**PASSAGE GIVEN**
===

Language of document :

Appeal brought on 23 May 2014 by Schwenk Zement KG against the judgment of the General Court (Seventh Chamber) delivered on 14 March 2014 in Case T-306/11 Schwenk Zement KG v European Commission

(Case C-248/14 P)

Language of the case: German


Appellant: Schwenk Zement KG (represented by: M. Raible and S. Merz, Rechtsanwälte)

Other party to the proceedings: European Commission

Form of order sought

Set aside the judgment of the General Court (Seventh Chamber) of 14 March 2014 in Case T-306/11, in so far as the appellant’s application was thereby dismissed;

annul in its entirety Commission Decision C(2011) 2367 final of 30 March 2011 in Case COMP/39520 — Cement and related products, in accordance with the fourth paragraph of Article 263 TFEU, in so far as it concerns the appellant;

in the alternative to 2 above, refer the case back to the General Court for renewed determination in accordance with the judgment of the Court of Justice as to points of law;

in any event, order the Commission to pay the appellant’s costs in respect of the proceedings before the General Court and the Court of Justice.

===

**MATERIAL SHOWN**
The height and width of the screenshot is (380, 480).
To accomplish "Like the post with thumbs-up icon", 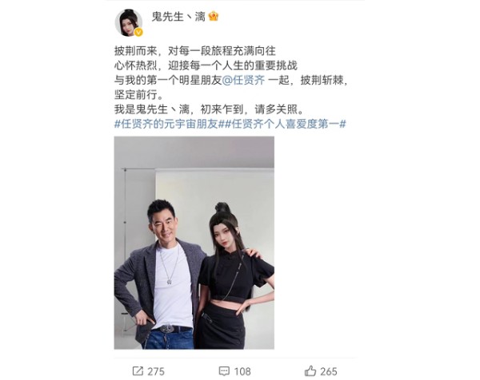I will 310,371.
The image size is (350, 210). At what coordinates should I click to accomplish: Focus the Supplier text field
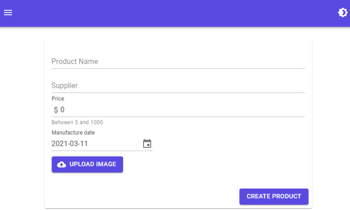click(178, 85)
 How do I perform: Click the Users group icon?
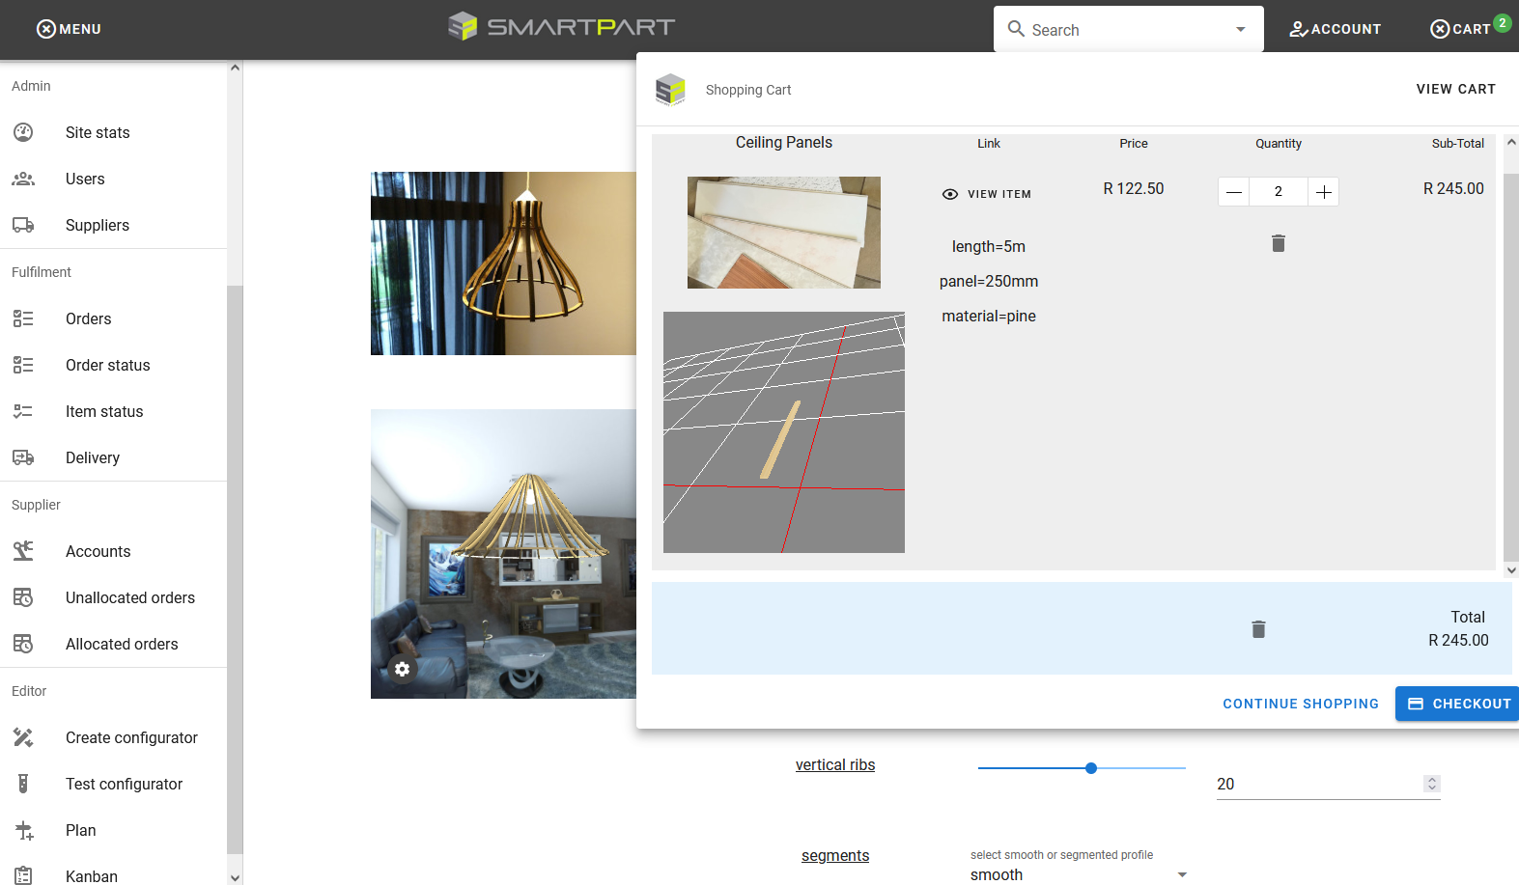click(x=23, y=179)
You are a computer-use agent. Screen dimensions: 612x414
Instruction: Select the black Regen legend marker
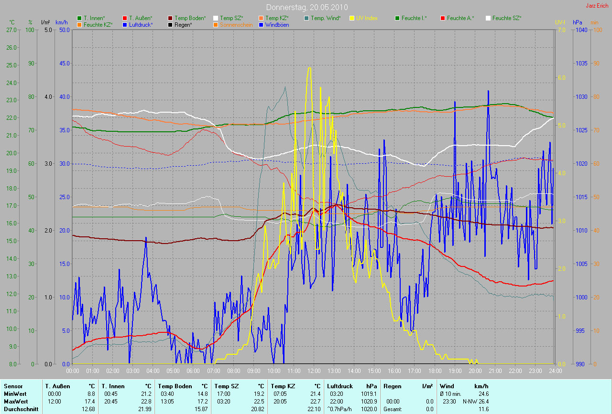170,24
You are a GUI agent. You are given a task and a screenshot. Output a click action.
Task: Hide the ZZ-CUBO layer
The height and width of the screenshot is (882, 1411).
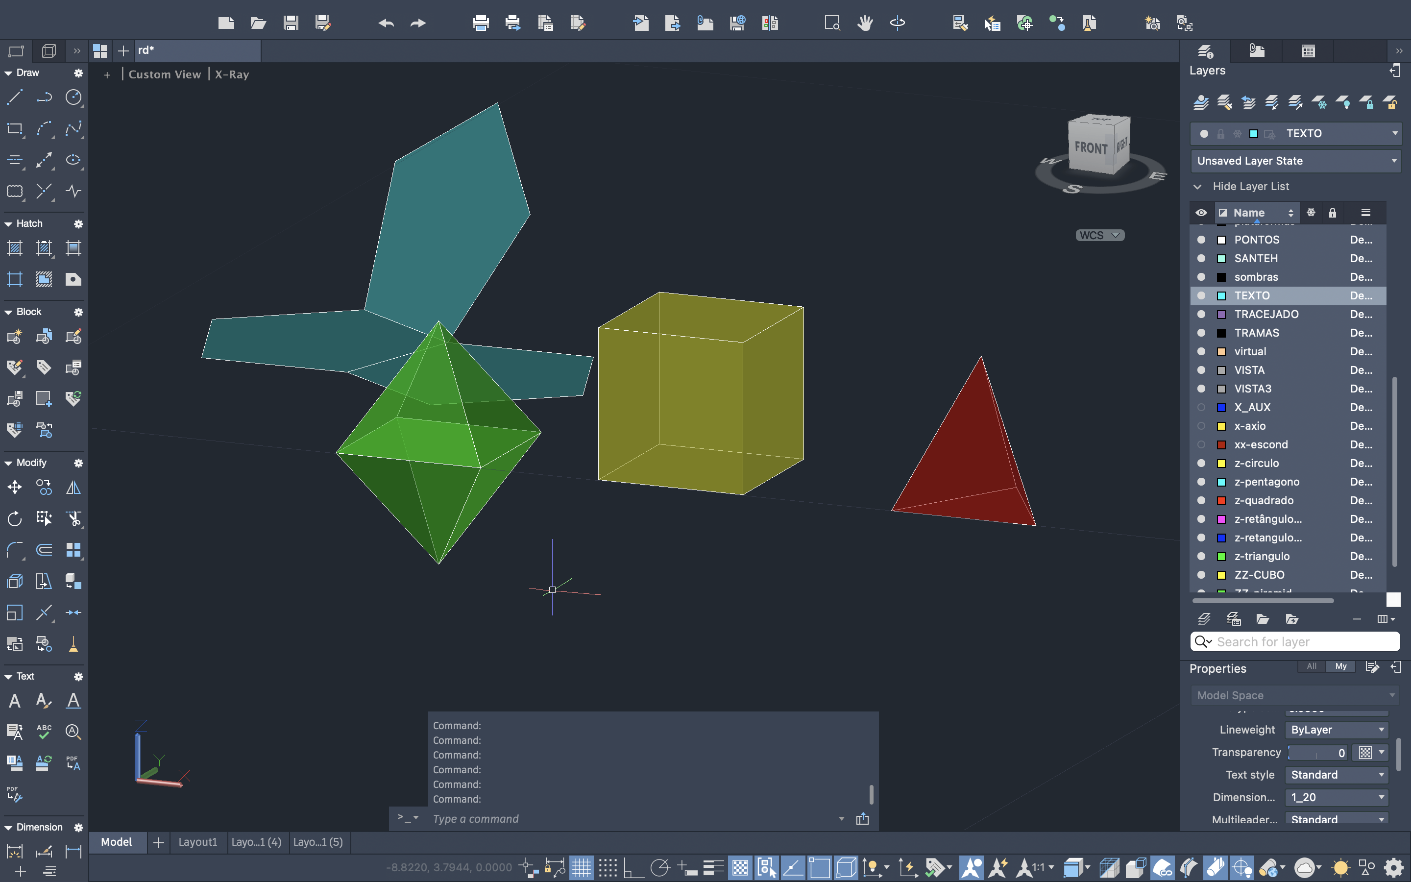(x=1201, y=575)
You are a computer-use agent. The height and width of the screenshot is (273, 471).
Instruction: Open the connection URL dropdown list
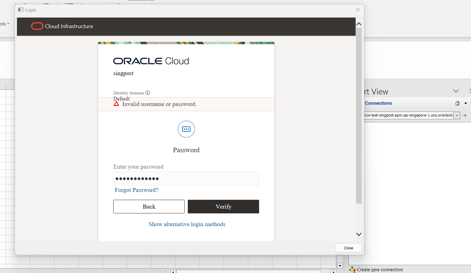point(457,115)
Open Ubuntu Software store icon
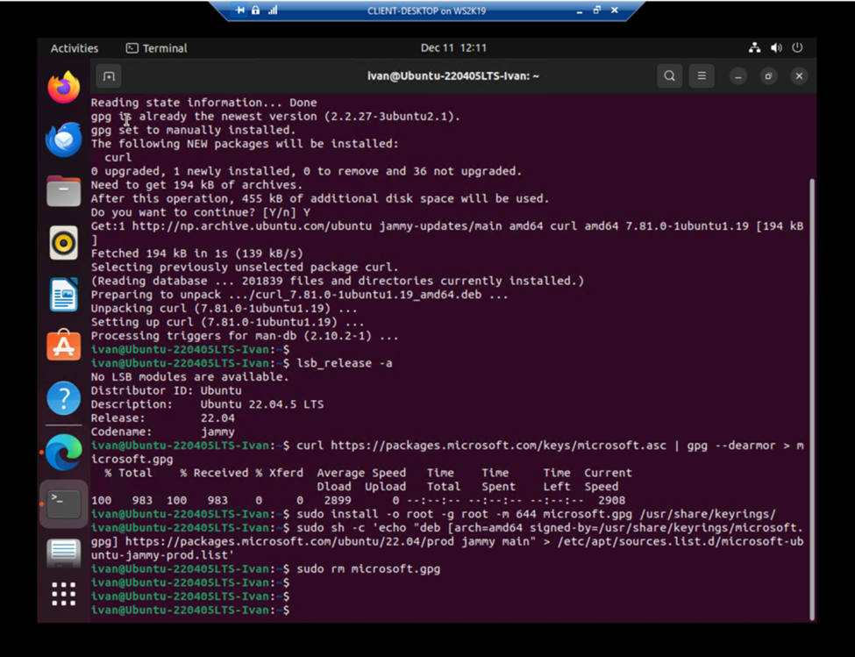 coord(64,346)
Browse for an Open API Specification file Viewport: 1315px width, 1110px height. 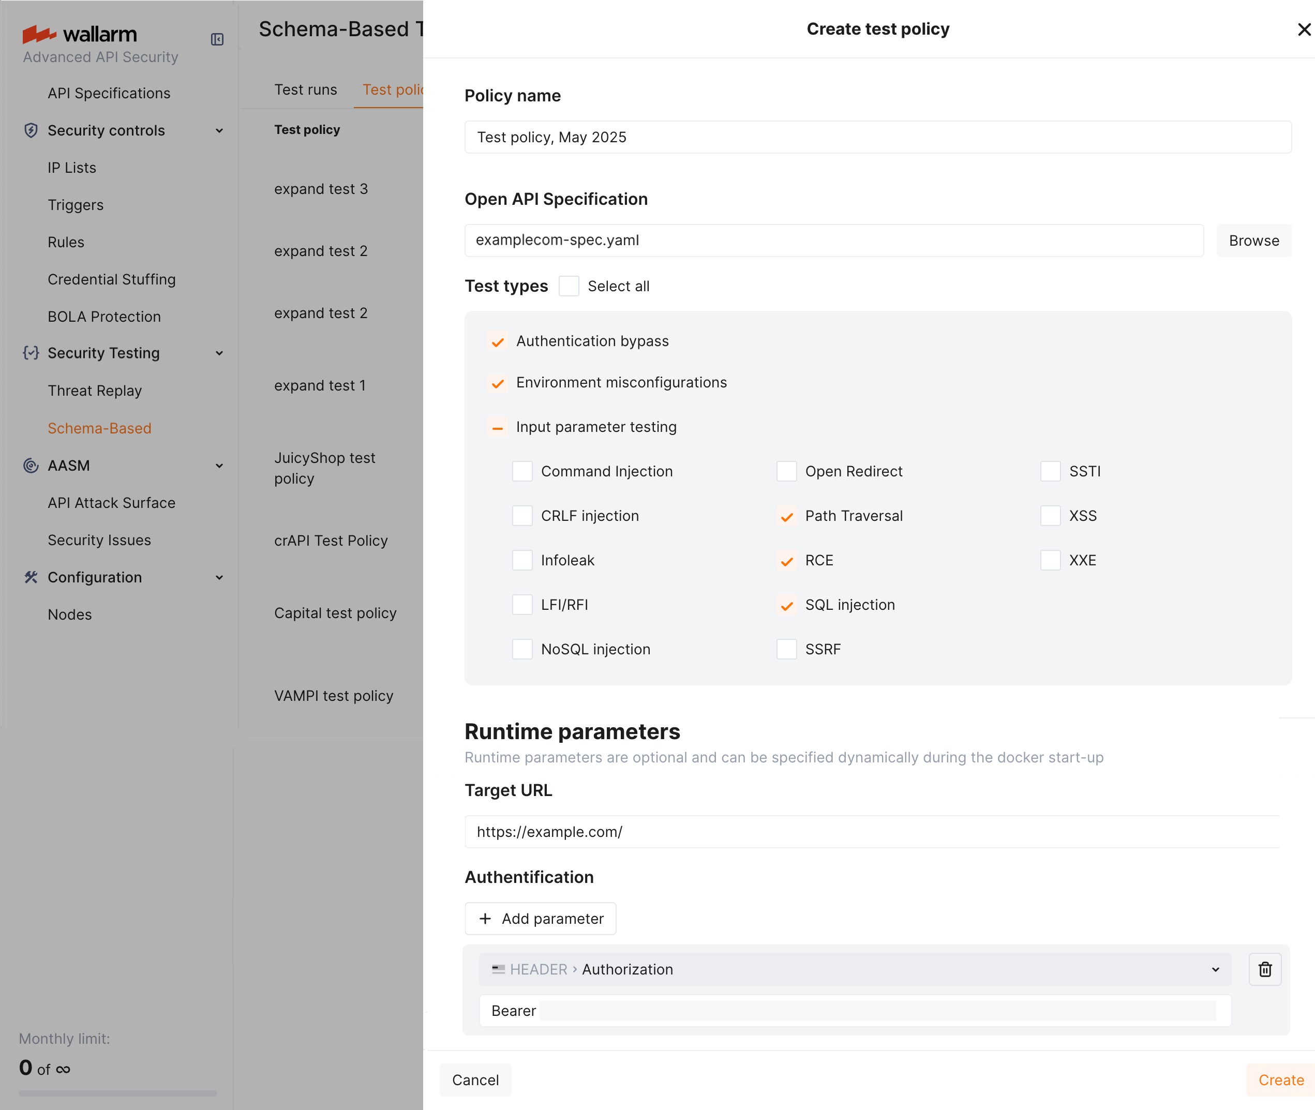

===

**WHAT IS BEING ASKED**
Who represents the appellant, according to the appeal notice? The lines have no connection to the appeal notice.

**EXPECTED ANSWER**
M. Raible and S. Merz, Rechtsanwälte.